**Text block:**

++++++++++++++++++++

Increasing Access to High-Quality, Professional Investment Advice

Now more than ever, rank-and-file workers need access to high quality investment advice to help steer them through today’s maze of investment options. What many workers may not realize, however, is that outdated federal rules discourage employers from providing workers with access to professional advice. As a result, millions of rank-and-file workers today are needlessly denied tools that could help them make better investment decisions to enhance their retirement security. Thousands of rank-and-file Enron and WorldCom employees might have been able to preserve their retirement savings if they’d had access to a qualified adviser who would have warned them in advance that they needed to diversify.

The Pension Protection Act includes a comprehensive investment advice proposal that has passed the House three times in the last several years with significant Democrat support, twice in the 107th Congress and once in the 108th Congress. It allows employers to provide rank-and-file workers with access to a qualified investment adviser who can inform them of the need to diversify and help them choose appropriate investments. The bill also includes tough fiduciary and disclosure safeguards to ensure that advice provided to employees is solely in their best interest.

++++++++++++++++++++

**Written request A:**
Answer these questions using the passage on investment advice.
(i) Which two companies' rank-and-file employees are named as possibly having preserved their retirement savings with access to a qualified adviser?
(ii) How many times has the investment advice proposal passed the House in the last several years?
(iii) In which Congress did the proposal pass the House twice?
**Written request B:**
Extend the passage on investment advice by writing what comes after its final sentence.

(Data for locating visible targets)

++++++++++++++++++++

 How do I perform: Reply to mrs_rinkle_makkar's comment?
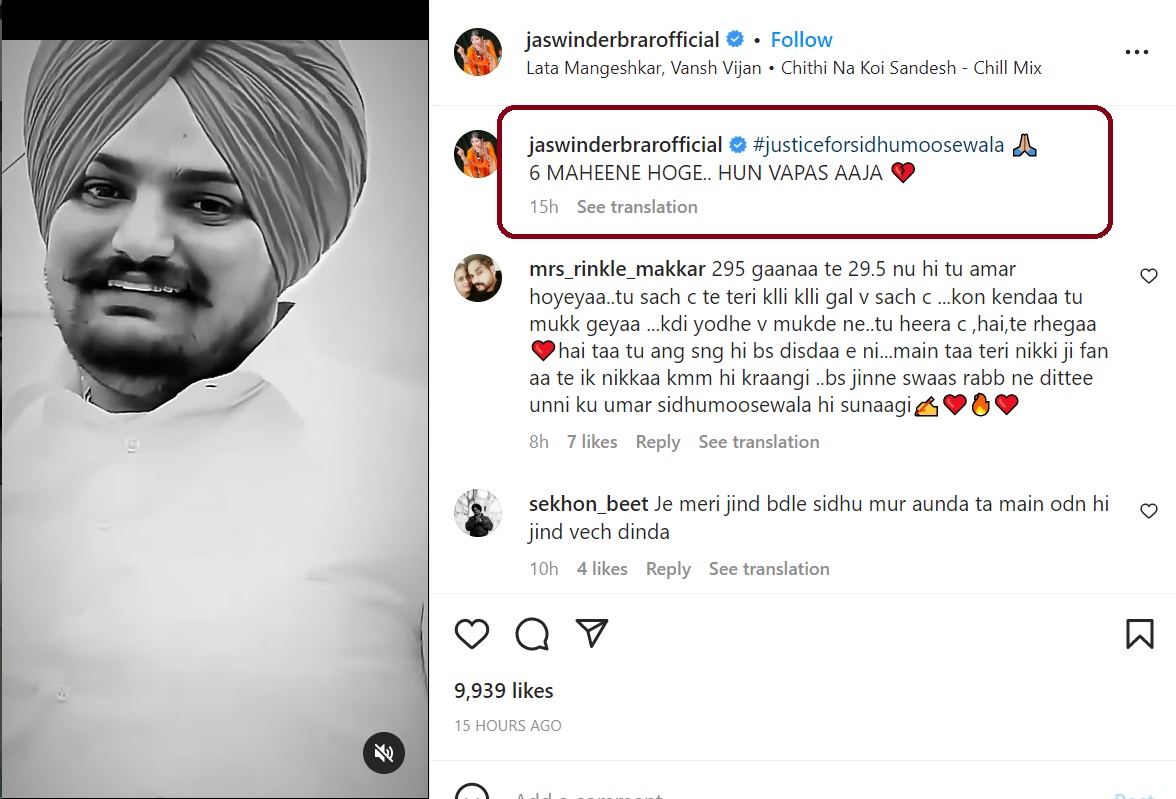[658, 442]
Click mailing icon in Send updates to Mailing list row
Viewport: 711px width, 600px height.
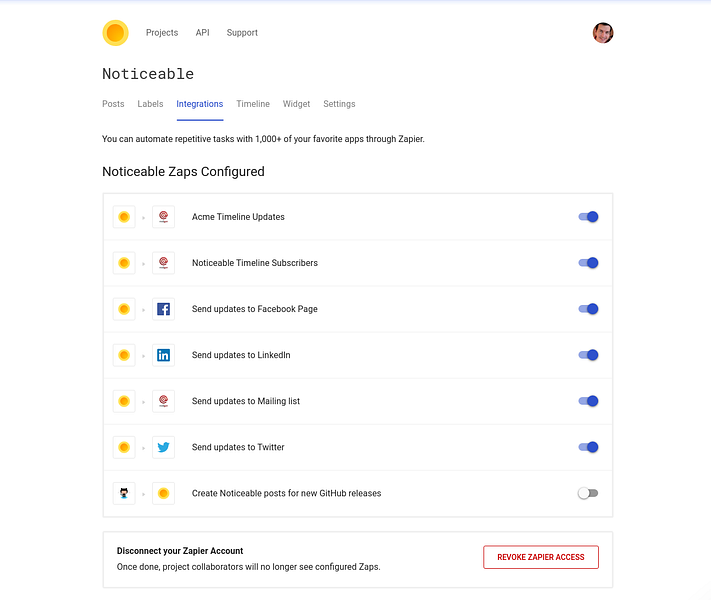(163, 401)
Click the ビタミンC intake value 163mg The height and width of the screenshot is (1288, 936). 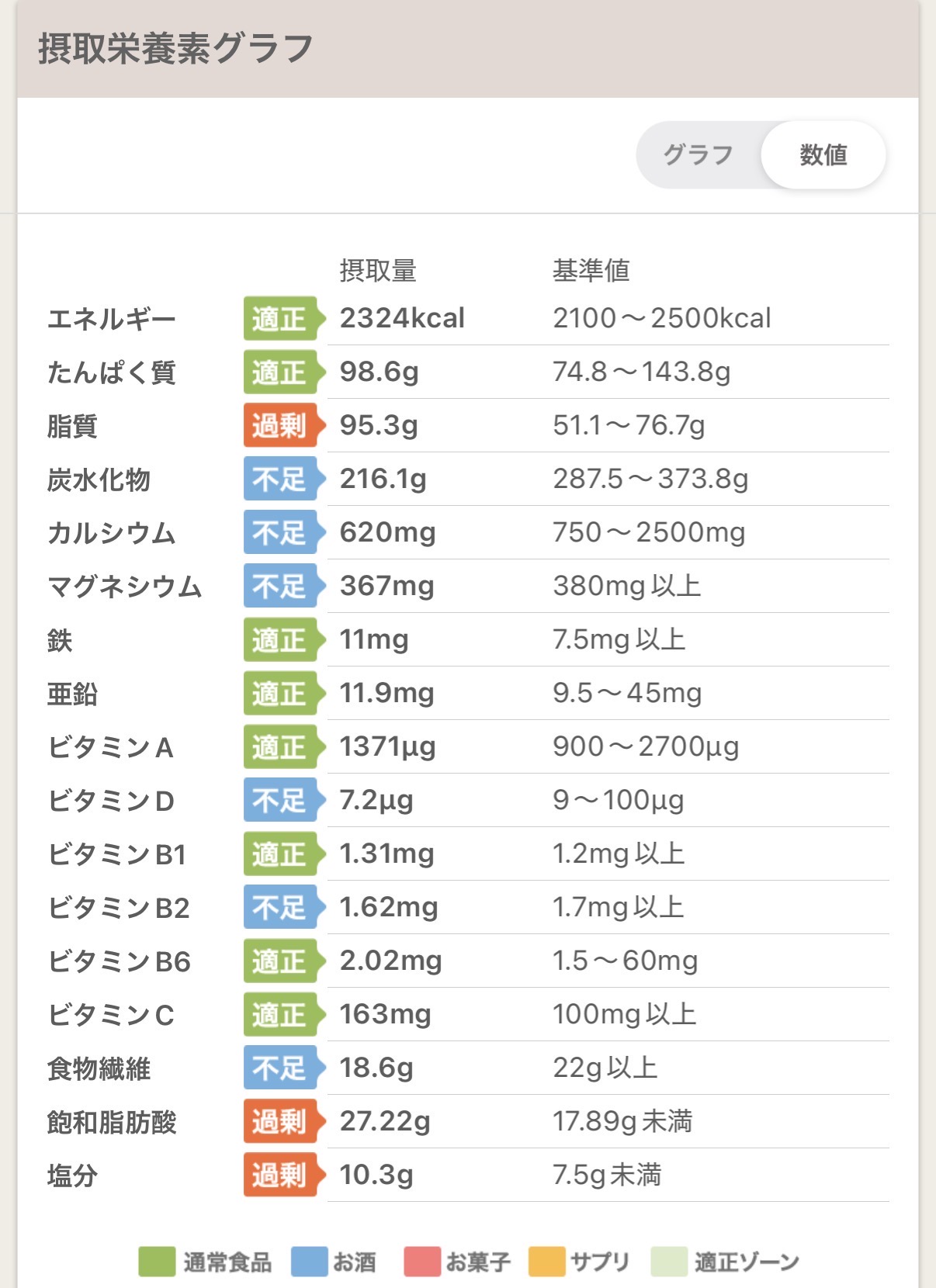pyautogui.click(x=385, y=1014)
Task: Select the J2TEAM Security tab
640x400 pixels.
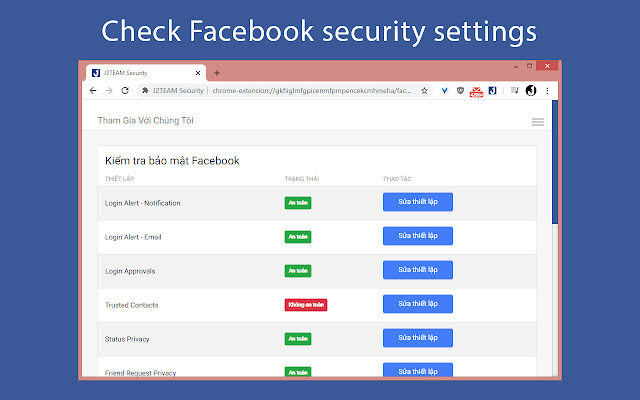Action: 140,73
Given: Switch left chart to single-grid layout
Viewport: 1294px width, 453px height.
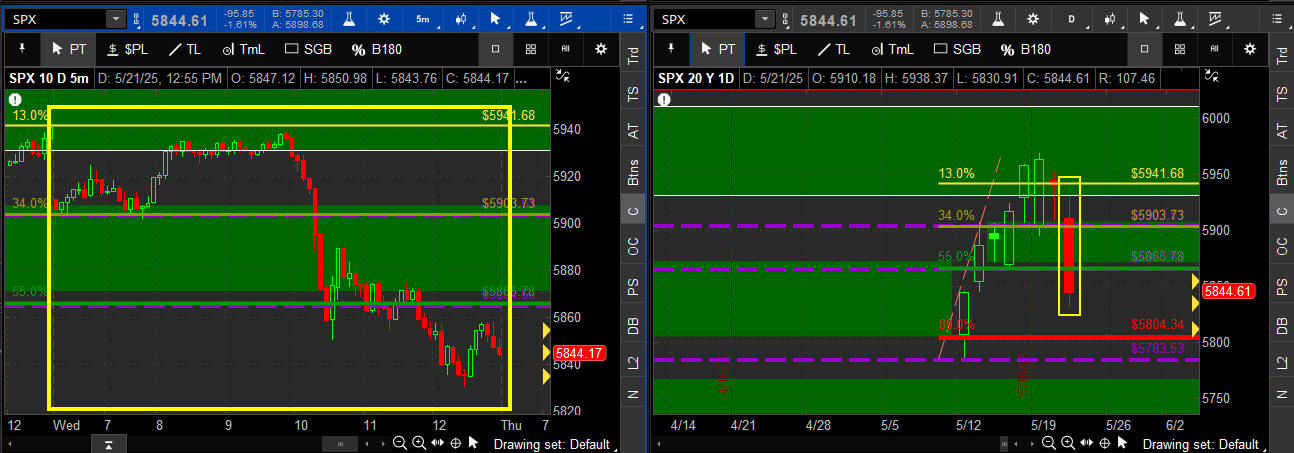Looking at the screenshot, I should pos(496,49).
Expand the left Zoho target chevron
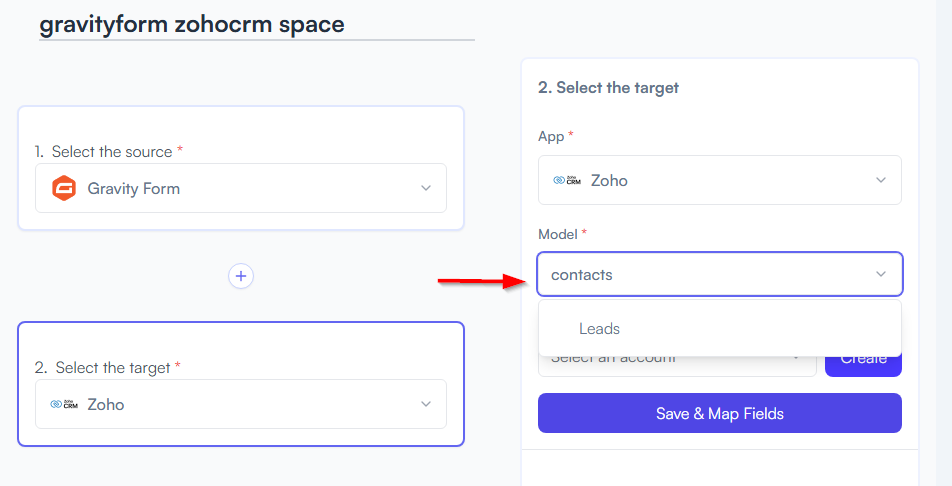The image size is (952, 486). click(x=426, y=404)
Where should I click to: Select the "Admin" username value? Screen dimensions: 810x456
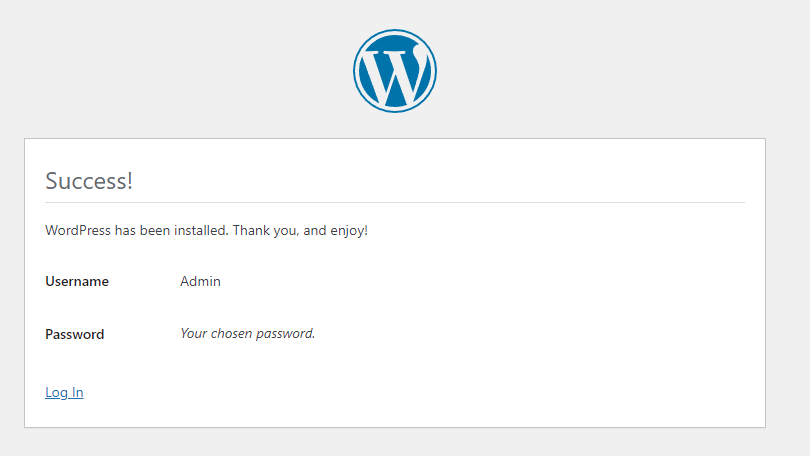(x=200, y=282)
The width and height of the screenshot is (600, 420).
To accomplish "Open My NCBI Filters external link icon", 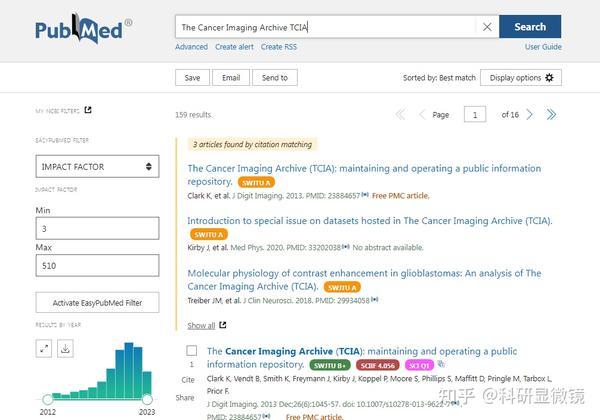I will point(88,110).
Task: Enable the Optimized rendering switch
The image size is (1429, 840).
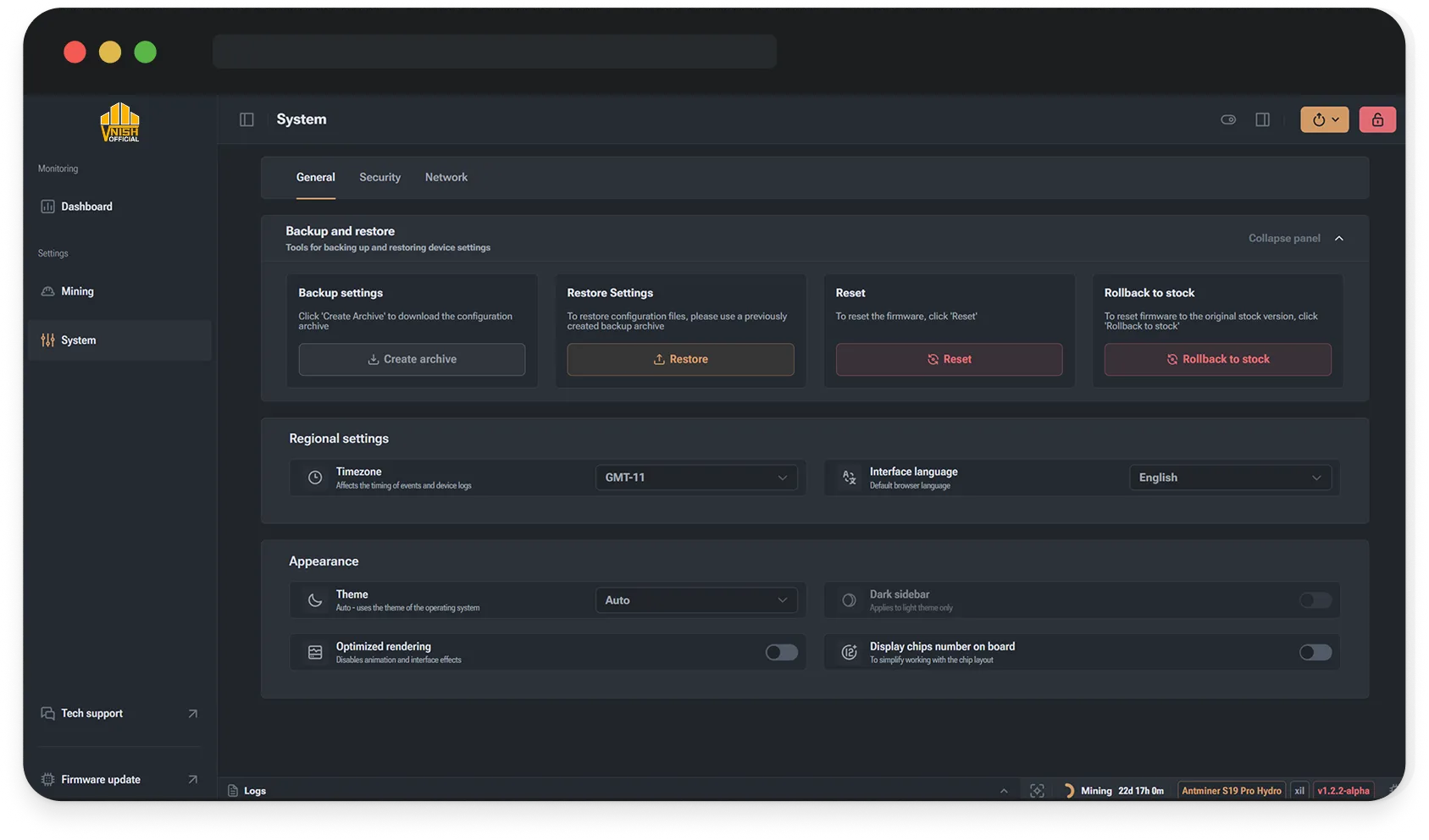Action: point(781,652)
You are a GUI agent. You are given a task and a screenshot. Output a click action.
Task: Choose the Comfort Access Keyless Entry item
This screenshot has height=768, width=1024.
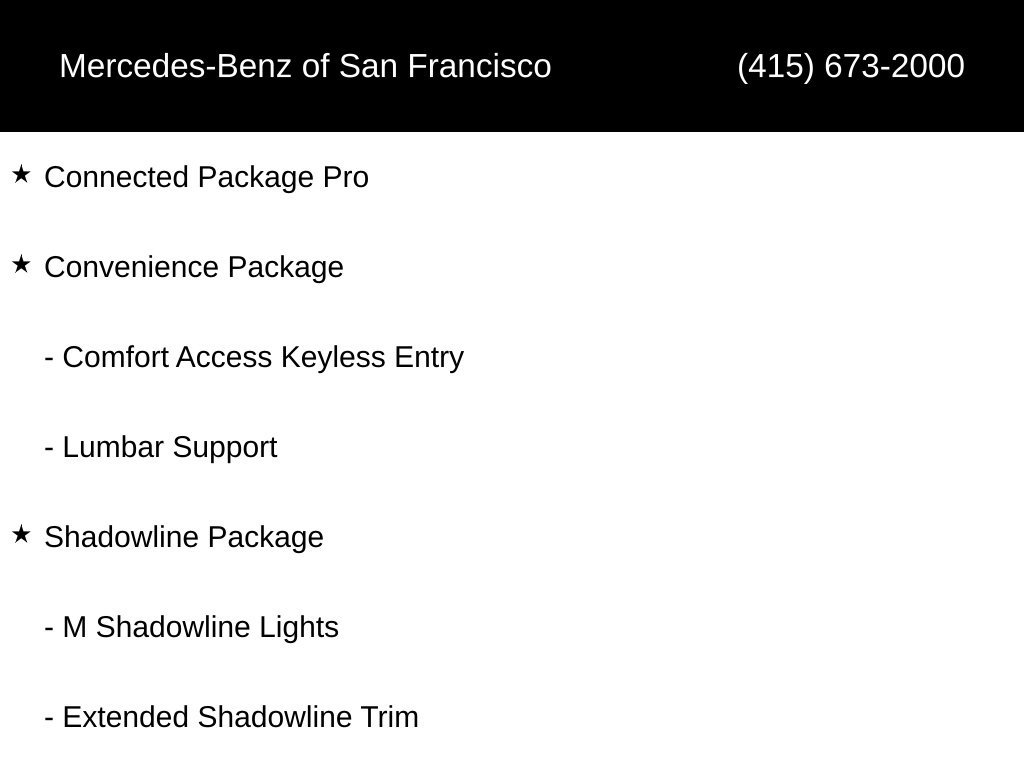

++++++++++++++++++++

**Expected answer A:**
(i) Enron and WorldCom
(ii) Three times
(iii) The 107th Congress

**Expected answer B:**
Important Fiduciary Safeguards. The Pension Protection Act includes important fiduciary safeguards and new disclosure protections to ensure that workers receive quality advice that is solely in their best interests. Under the bill, only qualified “fiduciary advisers” that are fully regulated by applicable banking, insurance, and securities laws may offer investment advice. This ensures that only qualified individuals may provide advice. Under the bill, investment advisers who breach their fiduciary duty will be personally liable for any failure to act solely in the interest of the worker, and may be subject to civil and criminal penalties by the Labor Department and civil penalties by the worker, among other sanctions. Fiduciary standards are the highest form of duty and loyalty the law provides. In addition, existing federal and state laws that regulate individual industries will continue to apply.

Comprehensive Disclosure Protections. In order to provide advice under the Pension Protection Act, advice providers must disclose in plain, easy-to-understand language any fees or potential conflicts. The bill requires advisers to make these disclosures when advice is first given, at least annually thereafter, whenever the worker requests the information, and whenever there is a material change to the adviser’s fees or affiliations. The disclosure must also be reasonably contemporaneous with the advice so that employees can make informed decisions with the advice they receive.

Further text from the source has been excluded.